Since the Bible doesn't flat out say that God killed Jesus then neither would I.

Sounds too much like some of the trash that used to come out of someones elses mouth I used to know.

That person was agnostic. It was always said in a taunting manner. Reminds me of it all.

God killed Jesius, God killed Jesus!

donsands said...

Abraham was going to kill his son. In obedience to the LORD.

This is a very dim picture of what our Heavenly Father did with His only Begotten, and Beloved Son, Jesus Christ.

It's the greatest and most magnificient act of love that could ever be imagined.

Abraham loved Issac with all his heart, and yet he was going to kill him.

Jesus loved the Father, and the Father the Son, with a perfect holy love. And the Father gave His Son for ungodly blasphemers and self-centered unthankful people like us.

What great love has saved us, His elect. Astounding! Amazing Love how can it be!

DJP said...

ambiance-five -- Since the Bible doesn't flat out say that God killed Jesus then neither would I.

But you would say, with the Bible, that God predestined His wrongful death by sinful hands, that the Lord was pleased to crush Him, that Jesus bore God's wrath, that He was slain in the counsels of God before the foundation of the world, that God carries all things out in accord with the counsel of His will, and that it could not be otherwise?

Okay, well... whatever.

bluhaze said...

Well since I dont understand how to do trackbacks I figured I better post this here..I know you all love me!

It is a bit frightening when men who claim to be ministers begin to
take liberty to add to scripture.

While we in Christ are at liberty, we also realize that true liberty
comes from not only God's mercy but also His judgement. True liberty
comes from scripture in tact and not scattered all over the floor.

There is something in the middle of this blog cyberhole right now
that is very much adding to scripture.

These men call themselves ministers of the "gospel". These men
are also claiming, "God killed Jesus."

Nowhere do any of the apostles take such "liberty".
Christ Himself did not take such "liberty".

In an attempt to explain "God's plan", they are also seeming to explain
away God's judgement.

God's mercy is truly behind Christ's cross when one repents
and believes as it was also for those who crucified Him through
ignorance.

1Co 2:8

(ISV) None of the rulers of this world understood it,
for if they had, they would not have crucified the Lord of Glory.

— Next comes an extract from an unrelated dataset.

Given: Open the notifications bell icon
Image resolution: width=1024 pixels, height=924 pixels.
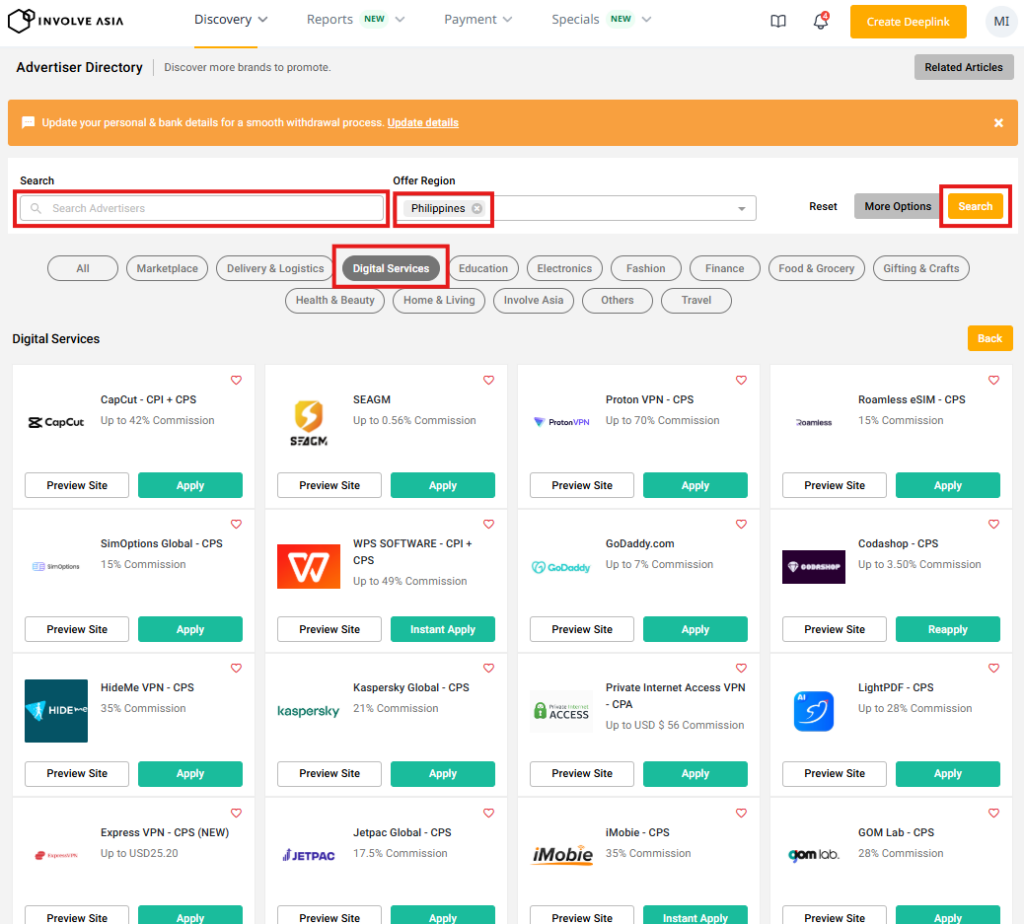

Without the judgement of men's doings in the matter, how does one
even come to the issue of mercy?

I would advise anyone coming across such statements as
" God killed Jesus ", to leave the auditorium if repentance
is not seem immediately.

It will either bring about repentance or fuel for the fire.

You don't want to get caught in the fire.

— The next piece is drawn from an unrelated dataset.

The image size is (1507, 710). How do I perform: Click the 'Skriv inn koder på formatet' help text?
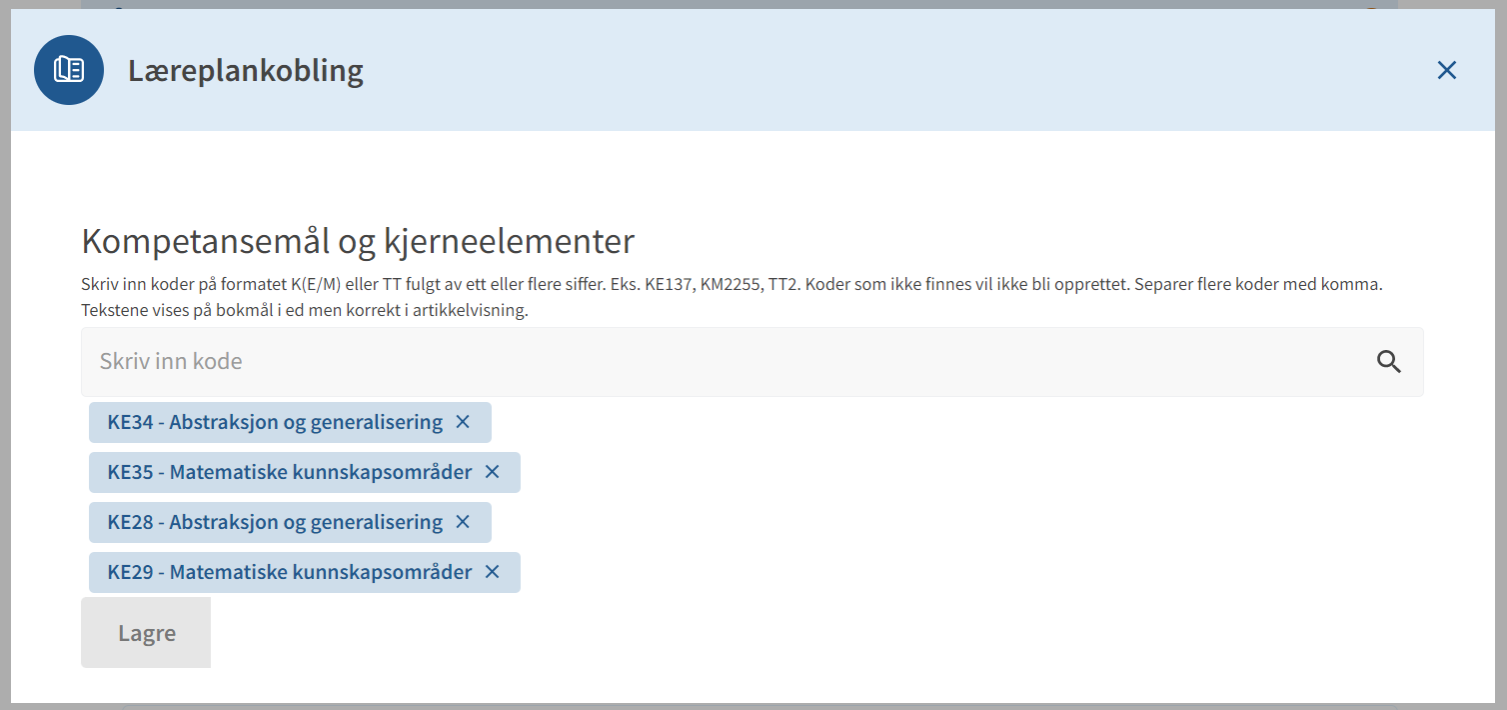tap(731, 284)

Typed with the love of God and ignorant men,
Sue Ellen

DJP said...

Was that a macro, or something?

Let's try again:

You would say, with the Bible, that God predestined His wrongful death by sinful hands, that the Lord was pleased to crush Him, that Jesus bore God's wrath, that He was slain in the counsels of God before the foundation of the world, that God carries all things out in accord with the counsel of His will, and that it could not be otherwise?